A plan to redraw district lines in Wilmington for the first time in over 30 years will head back to the state board after a pivotal Monday vote.
The 23-member Wilmington Education Improvement Committee (WEIC) overwhelmingly approved a reworked version of its redistricting proposal. That proposal now heads to the Delaware State Board of Education, which must either approve or reject it before the end of the month.
The state board meets Thursday and plans take action on the redistricting proposal then. If the board approves the measure, it will head to the General Assembly.
The state board had previously rejected WEIC’s plan. On another occasion, the state board approved the plan, but with conditions that a majority of WEIC members found unacceptable. With an impasse looming, Governor Jack Markell arranged a March 3 meeting between the parties to form a compromise.
That compromise became the revised proposal approved Monday by WEIC. Prior to the vote, WEIC chairman Tony Allen sounded optimistic about the new proposal’s chances in front of the state board.
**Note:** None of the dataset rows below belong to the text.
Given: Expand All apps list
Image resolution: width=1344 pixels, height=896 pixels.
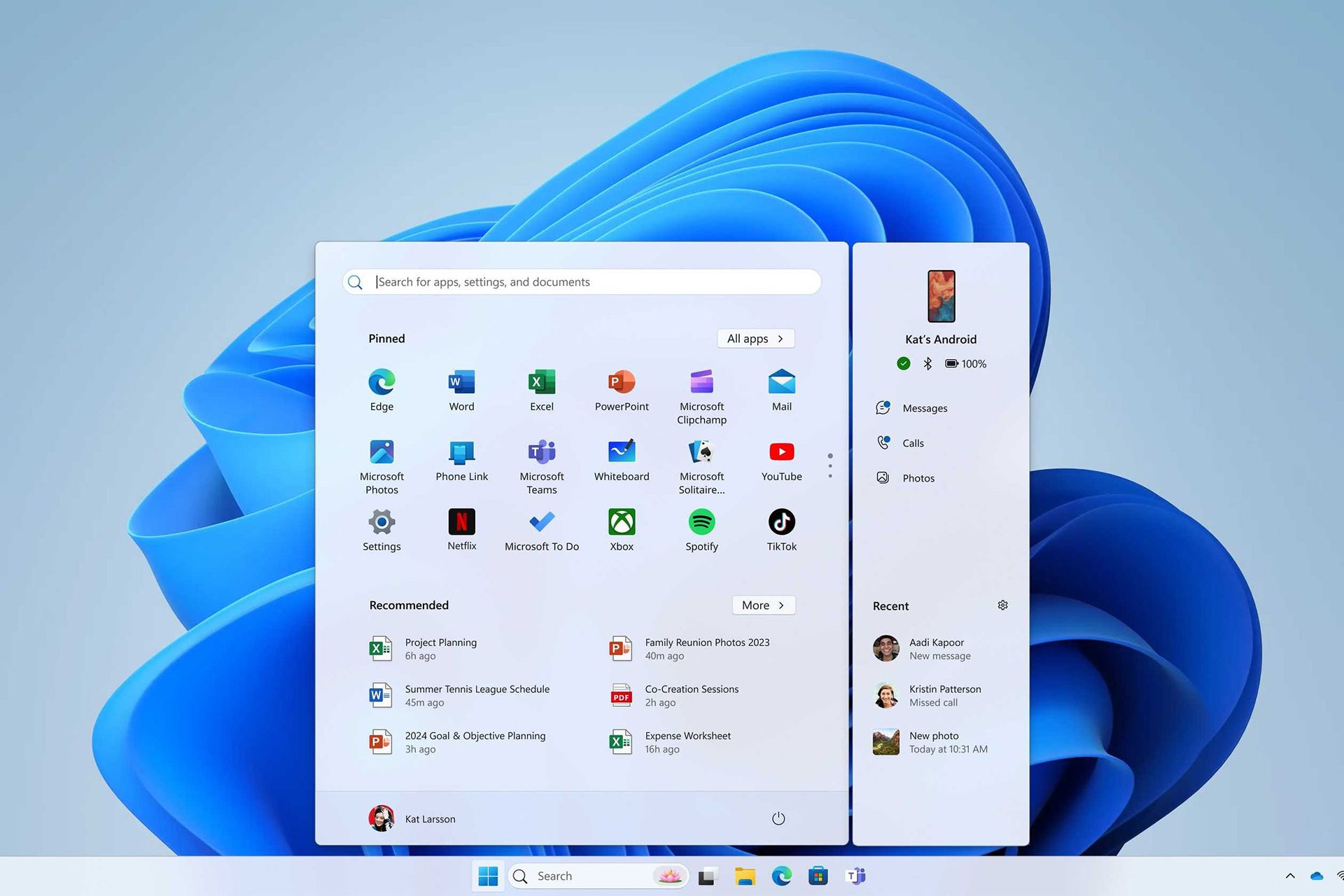Looking at the screenshot, I should click(x=756, y=339).
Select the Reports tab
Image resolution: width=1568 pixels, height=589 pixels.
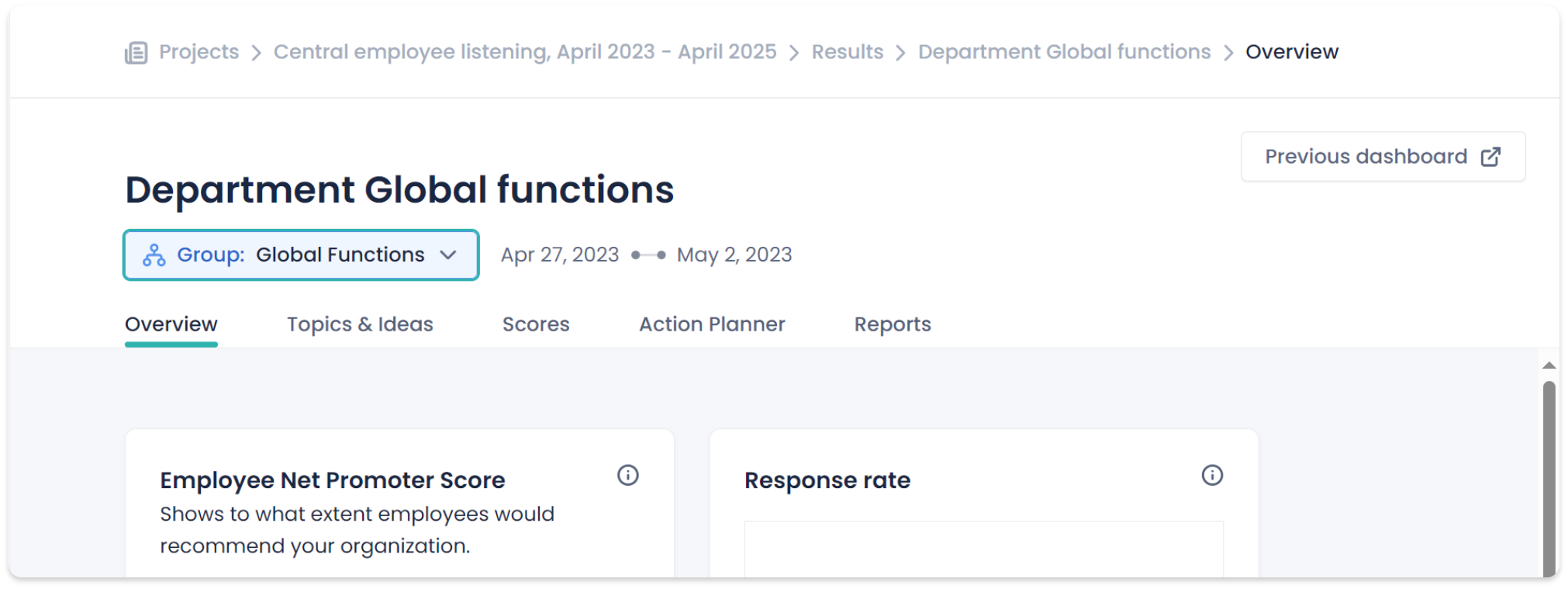coord(893,324)
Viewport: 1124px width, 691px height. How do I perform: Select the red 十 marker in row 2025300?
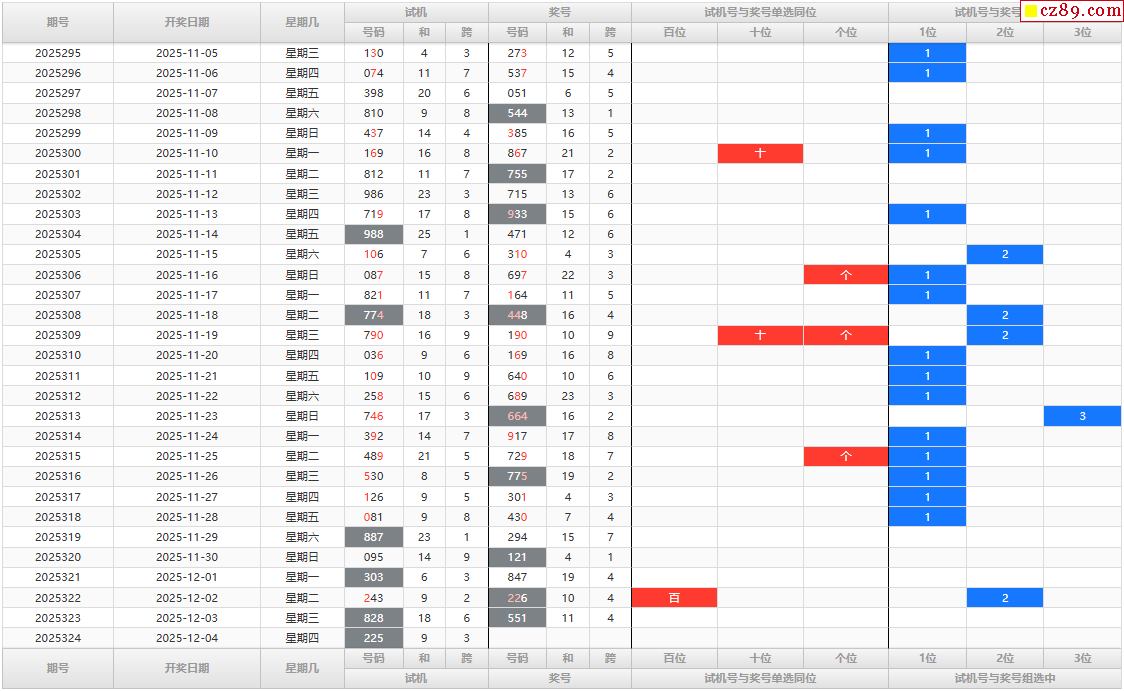tap(760, 153)
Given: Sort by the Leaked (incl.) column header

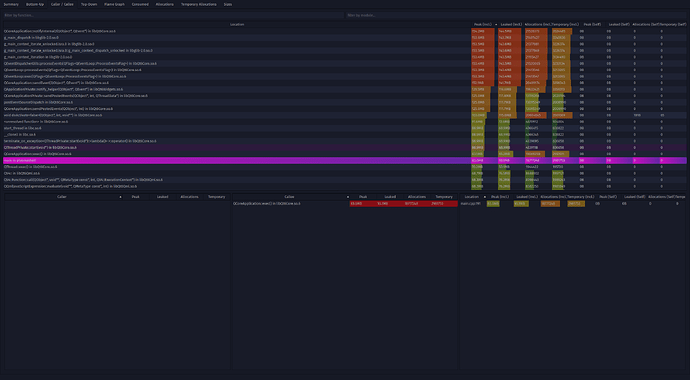Looking at the screenshot, I should (x=510, y=25).
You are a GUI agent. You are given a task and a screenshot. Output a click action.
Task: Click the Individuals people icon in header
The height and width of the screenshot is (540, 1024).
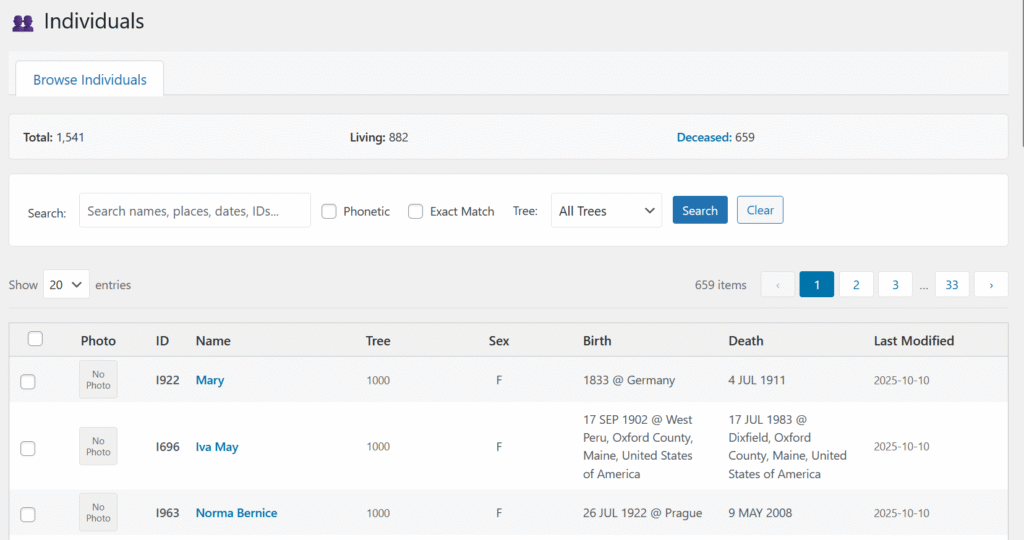tap(22, 22)
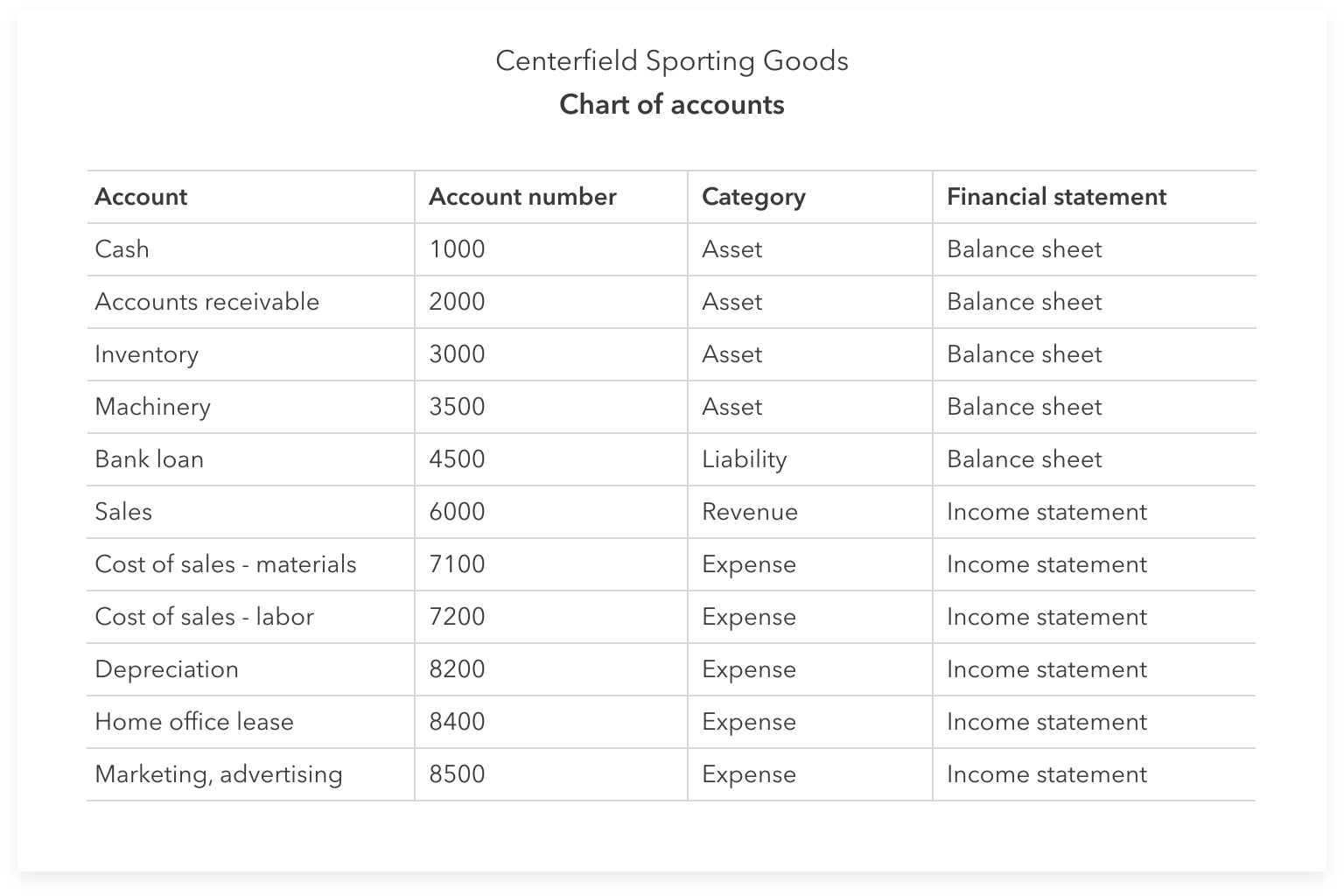Click the Financial statement column header
Viewport: 1344px width, 896px height.
[x=1056, y=197]
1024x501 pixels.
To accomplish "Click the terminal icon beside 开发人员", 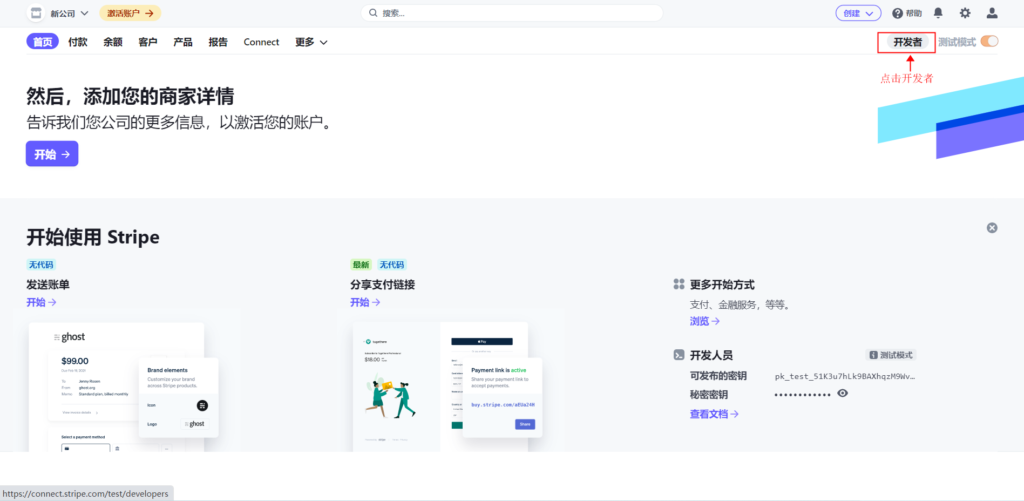I will point(679,355).
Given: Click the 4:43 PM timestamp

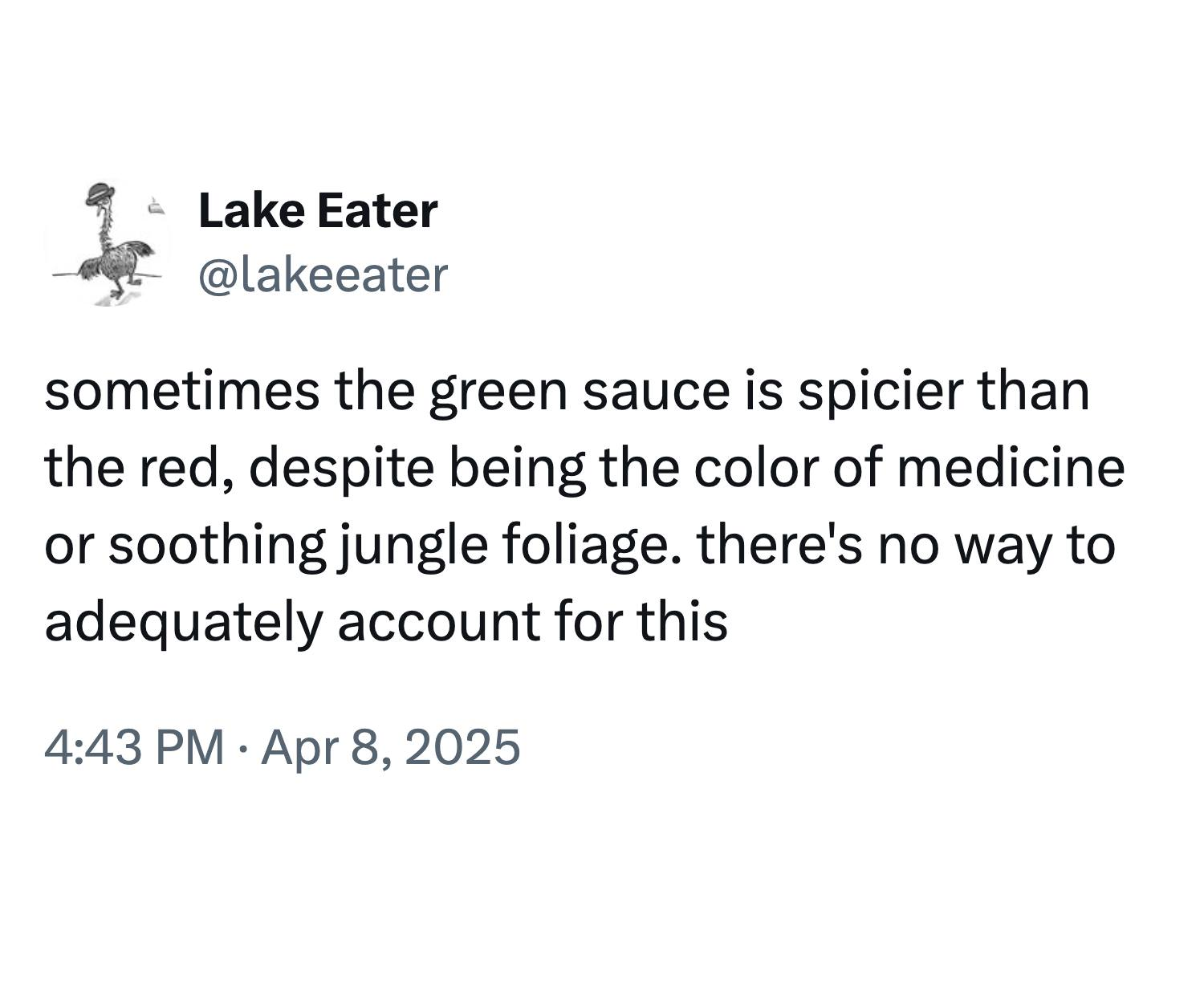Looking at the screenshot, I should point(134,747).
“I have every expectation if we do this the state board is likely to approve the plan,” Allen told his fellow commissioners.
The most important changes made to the redistricting proposal revolve around who would have authority to halt the redistricting plan if needed transition money isn’t made available by the state government.
Originally, the plan said the state board “shall” halt the redistricting plan if “necessary and sufficient” money wasn’t pledged. The state board approved the plan, but only if the word “shall” was changed to “may.” In essence, the board wanted discretion in the event of a shortfall.
WEIC balked at that condition. Many members felt it would leave districts at the whim of the state board–and could lead to a situation where districts would have to press forward even though proper funds weren’t available.
Markell recommended removing the state board altogether from the clause in the redistricting proposal that deals with insufficient funds. Now the new plan calls for WEIC itself to suspend implementation “if the necessary and sufficient funding” isn’t provided. Such a suspension would only come after consultation with the two school districts directly involved in the redistricting scheme. If either the Christina or Red Clay Consolidated School Districts determine that necessary funding hasn’t been made available, WEIC vows to suspend the plan.
The state board, meanwhile, will get to meet regularly with WEIC and serve in a supervisory role.
In essence, the power to stop the plan mid-stride now belongs to the districts–not the state board.
Political wrangling aside, the most notable prongs of WEIC’s plans deal with redistricting and funding.
On the redistricting side, WEIC’s proposal calls for Wilmington students in the Christina School District to be absorbed in to the Red Clay Consolidated School District. With that shift, Red Clay would educate 51 percent of all city students. A majority of Wilmington students have not been in one school district since 1981, the first year of a desegregation plan that split the city into four traditional districts (Wilmington is also covered by a county-wide vocational-technical school district). Proponents say the redistricting proposal will curb bureaucratic clutter in the city.
WEIC also wants to create a weighted funding formula that would attach extra money to low-income students and English language learners.
If the state board approves WEIC’s plan on Thursday, as expected, the next fight will be in the General Assembly. And it could be a doozy.
In order for redistricting to move forward, the General Assembly must pass a joint resolution confirming the WEIC proposal. The governor must also consent.
WEIC will also be waiting to see if the General Assembly sets aside money for a weighted funding formula in its annual budget. The governor set aside $6 million in his proposed budget to support WEIC’s work. That’s well short of the $7.5-11 million WEIC requested in its plan.
Given the language of the reworked WEIC plan, Christina or Red Clay could choose to halt the plan if either feel the General Assembly hasn’t allocated enough money.
Those unknowns seemed to hang over Monday’s vote.
“It’s one more step in a long, long journey,” said Allen after the WEIC meeting. “It’s nothing we should pat ourselves on the back about.”